■ Text excerpt ■
..........
Caucasian Leopard discovered in the Caucasus Wildlife Refuge
11 October 2013 | Article
Back in spring 2012, the experts of the Foundation for the Preservation of Wildlife and Cultural Assets (FPWC) which manages the Caucasus Wildlife Refuge made an unexpected discovery. The Refuge rangers detected some footprints which were later identified by the experts as typical for a big cat – most probably a leopard, the Caucasian Leopard.
More thorough exploration of this first indication of the presence of the Caucasian Leopard (Panthera pardus saxicolor) in the Wildlife Refuge was carried out. In summer 2012, a team of FPWC field experts started a systematic investigation covering all areas of the refuge considered leopard “friendly” habitat. During their excursions they collected scat and pieces of fur which the animal had most probably lost while passing thorny shrubs. The genetic analysis of these samples confirmed the presence of the extremely rare Caucasian Leopard in the Wildlife Refuge.
As a major part of the project, FPWC has installed trap cameras along the possible pathways of this big predator to get footage of the whole animal. In June 2013, the installed trap cameras recorded only the tail of a leopard, and more cameras were set up. A video taken in daylight later provided striking images of the species.
The Caucasian Leopard is the largest sub-species of leopard and it ranges across several different countries including Iran, Armenia, Turkmenistan, Afghanistan and Georgia. Sadly, in all these countries the leopard population has been devastated by uncontrolled hunting and habitat destruction. The Caucasus Wildlife Refuge can offer an excellent habitat for this rare predator, as the prevention of hunting has increased wildlife in the area resulting in a lot of potential preys.
..........
[Records excerpted from a collection]

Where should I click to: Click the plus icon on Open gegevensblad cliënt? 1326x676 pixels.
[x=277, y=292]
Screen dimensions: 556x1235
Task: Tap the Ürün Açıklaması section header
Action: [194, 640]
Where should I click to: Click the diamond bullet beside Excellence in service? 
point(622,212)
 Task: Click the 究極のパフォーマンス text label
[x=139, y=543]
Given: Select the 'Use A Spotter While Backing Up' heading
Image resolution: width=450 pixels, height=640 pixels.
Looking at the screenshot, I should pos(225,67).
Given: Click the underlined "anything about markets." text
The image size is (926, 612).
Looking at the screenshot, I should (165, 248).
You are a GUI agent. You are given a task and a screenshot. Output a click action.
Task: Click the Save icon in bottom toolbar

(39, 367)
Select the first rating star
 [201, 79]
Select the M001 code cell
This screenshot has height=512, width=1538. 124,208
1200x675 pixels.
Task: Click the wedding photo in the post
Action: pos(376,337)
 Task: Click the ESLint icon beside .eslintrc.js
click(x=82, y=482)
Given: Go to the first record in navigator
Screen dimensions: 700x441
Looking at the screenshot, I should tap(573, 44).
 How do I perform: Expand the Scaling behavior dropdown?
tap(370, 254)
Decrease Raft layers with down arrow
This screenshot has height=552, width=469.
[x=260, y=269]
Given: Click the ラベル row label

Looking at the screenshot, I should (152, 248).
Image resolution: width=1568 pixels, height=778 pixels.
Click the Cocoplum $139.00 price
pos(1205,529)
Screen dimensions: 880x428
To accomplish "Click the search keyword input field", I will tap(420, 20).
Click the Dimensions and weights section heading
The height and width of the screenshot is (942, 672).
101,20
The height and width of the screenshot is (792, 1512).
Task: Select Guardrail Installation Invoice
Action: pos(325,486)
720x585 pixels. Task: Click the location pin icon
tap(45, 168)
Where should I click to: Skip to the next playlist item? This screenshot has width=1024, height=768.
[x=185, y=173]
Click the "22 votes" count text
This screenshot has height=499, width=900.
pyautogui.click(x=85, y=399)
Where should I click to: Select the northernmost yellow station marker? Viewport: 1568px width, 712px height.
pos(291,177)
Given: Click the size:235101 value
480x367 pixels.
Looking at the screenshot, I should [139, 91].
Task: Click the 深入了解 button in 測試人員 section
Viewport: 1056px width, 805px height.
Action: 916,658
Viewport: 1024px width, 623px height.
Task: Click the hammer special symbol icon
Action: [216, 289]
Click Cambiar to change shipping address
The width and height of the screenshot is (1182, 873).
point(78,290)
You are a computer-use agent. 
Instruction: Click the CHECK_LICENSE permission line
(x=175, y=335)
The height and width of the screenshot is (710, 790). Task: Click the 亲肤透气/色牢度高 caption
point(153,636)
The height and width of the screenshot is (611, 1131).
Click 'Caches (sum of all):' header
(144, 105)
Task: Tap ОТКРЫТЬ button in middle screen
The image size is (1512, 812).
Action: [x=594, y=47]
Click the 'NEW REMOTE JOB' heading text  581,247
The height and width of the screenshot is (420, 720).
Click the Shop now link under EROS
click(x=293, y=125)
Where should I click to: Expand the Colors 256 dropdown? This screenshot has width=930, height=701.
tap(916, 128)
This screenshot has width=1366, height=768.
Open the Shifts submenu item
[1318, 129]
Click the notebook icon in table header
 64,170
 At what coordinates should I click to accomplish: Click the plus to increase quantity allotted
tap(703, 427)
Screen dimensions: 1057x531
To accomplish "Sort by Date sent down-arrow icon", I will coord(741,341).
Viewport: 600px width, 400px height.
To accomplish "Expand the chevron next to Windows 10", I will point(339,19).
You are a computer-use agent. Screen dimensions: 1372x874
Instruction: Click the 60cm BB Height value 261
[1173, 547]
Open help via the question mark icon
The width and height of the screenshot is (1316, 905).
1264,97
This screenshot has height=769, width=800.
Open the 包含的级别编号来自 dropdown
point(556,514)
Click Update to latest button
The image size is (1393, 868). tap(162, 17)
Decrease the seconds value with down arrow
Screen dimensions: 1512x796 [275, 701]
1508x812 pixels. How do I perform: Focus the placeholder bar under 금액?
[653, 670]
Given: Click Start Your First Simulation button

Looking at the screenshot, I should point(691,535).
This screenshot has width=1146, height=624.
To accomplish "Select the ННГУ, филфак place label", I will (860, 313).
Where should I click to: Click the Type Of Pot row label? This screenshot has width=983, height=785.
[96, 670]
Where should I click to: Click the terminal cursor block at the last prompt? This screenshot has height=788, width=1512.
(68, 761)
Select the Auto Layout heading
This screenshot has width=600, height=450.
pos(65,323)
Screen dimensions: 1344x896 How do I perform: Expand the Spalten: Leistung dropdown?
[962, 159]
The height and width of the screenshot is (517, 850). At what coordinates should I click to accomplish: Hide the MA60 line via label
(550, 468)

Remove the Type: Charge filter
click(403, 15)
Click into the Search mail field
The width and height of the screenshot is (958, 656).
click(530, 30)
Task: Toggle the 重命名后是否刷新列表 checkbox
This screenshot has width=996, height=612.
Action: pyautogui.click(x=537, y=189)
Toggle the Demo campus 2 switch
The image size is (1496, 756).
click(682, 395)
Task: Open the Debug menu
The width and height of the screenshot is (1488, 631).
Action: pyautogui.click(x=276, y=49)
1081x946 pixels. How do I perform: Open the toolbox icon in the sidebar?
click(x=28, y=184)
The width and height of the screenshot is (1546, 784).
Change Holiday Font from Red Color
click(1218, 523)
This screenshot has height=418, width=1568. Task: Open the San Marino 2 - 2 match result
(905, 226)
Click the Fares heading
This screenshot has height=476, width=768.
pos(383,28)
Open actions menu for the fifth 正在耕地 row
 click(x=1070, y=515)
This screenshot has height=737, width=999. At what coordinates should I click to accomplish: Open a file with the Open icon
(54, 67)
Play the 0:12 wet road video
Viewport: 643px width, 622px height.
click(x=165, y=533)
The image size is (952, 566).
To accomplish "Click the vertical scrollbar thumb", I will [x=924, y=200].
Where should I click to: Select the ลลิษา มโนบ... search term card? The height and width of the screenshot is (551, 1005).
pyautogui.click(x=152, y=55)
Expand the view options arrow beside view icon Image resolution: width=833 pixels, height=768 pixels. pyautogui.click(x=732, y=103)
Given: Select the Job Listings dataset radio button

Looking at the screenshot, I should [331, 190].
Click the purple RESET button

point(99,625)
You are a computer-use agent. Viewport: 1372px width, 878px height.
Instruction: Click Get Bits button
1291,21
..........
Return the passage of the Caucasian Leopard article between "As a major part" and "of potential preys.", inclusive, copied word for word.

As a major part of the project, FPWC has installed trap cameras along the possible pathways of this big predator to get footage of the whole animal. In June 2013, the installed trap cameras recorded only the tail of a leopard, and more cameras were set up. A video taken in daylight later provided striking images of the species.
The Caucasian Leopard is the largest sub-species of leopard and it ranges across several different countries including Iran, Armenia, Turkmenistan, Afghanistan and Georgia. Sadly, in all these countries the leopard population has been devastated by uncontrolled hunting and habitat destruction. The Caucasus Wildlife Refuge can offer an excellent habitat for this rare predator, as the prevention of hunting has increased wildlife in the area resulting in a lot of potential preys.